▸ Assigned task:
Give back exactly the lines of the data below, starting with the line that has "Additional information [tab] (144, 1353)" and going on through the line that has "IR情報に関するお問い合わせ (164, 2324)".

▸ Stored data entries:
——

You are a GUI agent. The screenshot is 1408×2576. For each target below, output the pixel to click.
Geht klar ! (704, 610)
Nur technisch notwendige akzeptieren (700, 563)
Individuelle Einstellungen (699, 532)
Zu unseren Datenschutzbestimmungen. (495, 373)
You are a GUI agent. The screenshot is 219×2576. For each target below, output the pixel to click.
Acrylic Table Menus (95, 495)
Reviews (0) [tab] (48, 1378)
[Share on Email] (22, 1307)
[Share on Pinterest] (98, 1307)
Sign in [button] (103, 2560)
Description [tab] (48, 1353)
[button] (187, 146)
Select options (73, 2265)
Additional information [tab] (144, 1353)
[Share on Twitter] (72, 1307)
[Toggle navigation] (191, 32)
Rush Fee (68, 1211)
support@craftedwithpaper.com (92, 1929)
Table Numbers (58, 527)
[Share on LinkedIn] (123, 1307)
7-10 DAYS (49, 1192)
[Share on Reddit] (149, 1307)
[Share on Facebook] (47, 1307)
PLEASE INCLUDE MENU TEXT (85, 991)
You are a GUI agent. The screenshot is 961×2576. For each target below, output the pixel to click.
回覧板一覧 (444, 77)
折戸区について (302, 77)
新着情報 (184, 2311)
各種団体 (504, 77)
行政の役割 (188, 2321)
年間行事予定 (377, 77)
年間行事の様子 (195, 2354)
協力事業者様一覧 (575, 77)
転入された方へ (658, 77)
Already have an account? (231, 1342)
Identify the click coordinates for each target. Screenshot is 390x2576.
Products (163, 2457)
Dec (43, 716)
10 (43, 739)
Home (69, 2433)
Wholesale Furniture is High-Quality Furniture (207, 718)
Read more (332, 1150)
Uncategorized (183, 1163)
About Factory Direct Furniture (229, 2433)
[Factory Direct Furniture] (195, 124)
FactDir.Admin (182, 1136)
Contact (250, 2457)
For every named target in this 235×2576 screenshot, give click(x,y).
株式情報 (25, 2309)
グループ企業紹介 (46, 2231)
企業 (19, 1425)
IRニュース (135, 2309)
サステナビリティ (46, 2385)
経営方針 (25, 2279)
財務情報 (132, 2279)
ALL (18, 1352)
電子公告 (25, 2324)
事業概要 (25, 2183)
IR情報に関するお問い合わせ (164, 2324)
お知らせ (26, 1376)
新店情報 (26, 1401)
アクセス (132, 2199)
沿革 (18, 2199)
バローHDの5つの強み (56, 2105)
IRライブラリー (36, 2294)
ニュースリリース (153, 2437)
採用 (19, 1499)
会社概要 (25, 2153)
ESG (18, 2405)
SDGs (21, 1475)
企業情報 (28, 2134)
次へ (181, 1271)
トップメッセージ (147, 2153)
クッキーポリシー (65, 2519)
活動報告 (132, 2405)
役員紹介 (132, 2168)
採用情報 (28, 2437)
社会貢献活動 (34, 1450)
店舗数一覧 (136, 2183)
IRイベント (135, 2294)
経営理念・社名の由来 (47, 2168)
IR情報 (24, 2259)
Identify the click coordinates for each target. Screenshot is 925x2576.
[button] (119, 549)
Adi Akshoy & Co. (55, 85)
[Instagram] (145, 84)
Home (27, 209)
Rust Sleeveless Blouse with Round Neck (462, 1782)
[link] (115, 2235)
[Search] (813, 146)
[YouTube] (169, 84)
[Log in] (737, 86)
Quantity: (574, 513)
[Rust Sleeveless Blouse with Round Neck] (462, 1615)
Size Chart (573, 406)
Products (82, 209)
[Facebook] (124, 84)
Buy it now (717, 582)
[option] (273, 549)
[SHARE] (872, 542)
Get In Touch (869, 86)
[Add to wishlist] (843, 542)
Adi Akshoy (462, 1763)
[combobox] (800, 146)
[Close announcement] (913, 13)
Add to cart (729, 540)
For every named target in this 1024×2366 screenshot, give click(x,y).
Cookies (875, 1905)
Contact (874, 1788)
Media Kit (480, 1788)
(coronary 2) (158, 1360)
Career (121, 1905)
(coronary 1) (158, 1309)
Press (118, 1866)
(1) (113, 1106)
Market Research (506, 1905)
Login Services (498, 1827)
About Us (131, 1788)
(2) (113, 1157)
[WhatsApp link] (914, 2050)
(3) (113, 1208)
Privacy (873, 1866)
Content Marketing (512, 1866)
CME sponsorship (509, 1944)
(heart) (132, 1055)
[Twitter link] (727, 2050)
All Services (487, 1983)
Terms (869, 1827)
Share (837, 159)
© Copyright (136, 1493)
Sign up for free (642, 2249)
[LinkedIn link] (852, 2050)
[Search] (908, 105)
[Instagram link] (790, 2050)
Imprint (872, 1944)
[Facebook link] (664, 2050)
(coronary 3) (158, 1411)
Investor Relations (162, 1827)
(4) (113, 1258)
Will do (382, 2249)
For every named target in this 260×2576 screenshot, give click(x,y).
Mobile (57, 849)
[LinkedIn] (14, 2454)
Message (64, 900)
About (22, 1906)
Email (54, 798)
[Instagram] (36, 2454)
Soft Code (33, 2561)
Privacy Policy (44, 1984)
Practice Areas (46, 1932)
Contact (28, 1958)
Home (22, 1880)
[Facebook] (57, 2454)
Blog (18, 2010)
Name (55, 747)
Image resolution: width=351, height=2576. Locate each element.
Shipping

——

▸ Exercise response:
Additional information [tab] (144, 1353)
[Share on Twitter] (72, 1307)
[Toggle navigation] (191, 32)
Rush Fee (68, 1211)
support@craftedwithpaper.com (92, 1929)
Table Numbers (58, 527)
[Share on LinkedIn] (123, 1307)
7-10 DAYS (49, 1192)
[Share on Reddit] (149, 1307)
[Share on Facebook] (47, 1307)
PLEASE INCLUDE MENU TEXT (85, 991)
You are a GUI agent. The screenshot is 961×2576. For each target below, output the pixel to click.
回覧板一覧 (444, 77)
折戸区について (302, 77)
新着情報 (184, 2311)
各種団体 (504, 77)
行政の役割 (188, 2321)
年間行事予定 (377, 77)
年間行事の様子 (195, 2354)
協力事業者様一覧 (575, 77)
転入された方へ (658, 77)
Already have an account? (231, 1342)
Identify the click coordinates for each target. Screenshot is 390x2576.
Products (163, 2457)
Dec (43, 716)
10 (43, 739)
Home (69, 2433)
Wholesale Furniture is High-Quality Furniture (207, 718)
Read more (332, 1150)
Uncategorized (183, 1163)
About Factory Direct Furniture (229, 2433)
[Factory Direct Furniture] (195, 124)
FactDir.Admin (182, 1136)
Contact (250, 2457)
For every named target in this 235×2576 screenshot, give click(x,y).
株式情報 (25, 2309)
グループ企業紹介 (46, 2231)
企業 (19, 1425)
IRニュース (135, 2309)
サステナビリティ (46, 2385)
経営方針 (25, 2279)
財務情報 (132, 2279)
ALL (18, 1352)
電子公告 (25, 2324)
事業概要 (25, 2183)
IR情報に関するお問い合わせ (164, 2324)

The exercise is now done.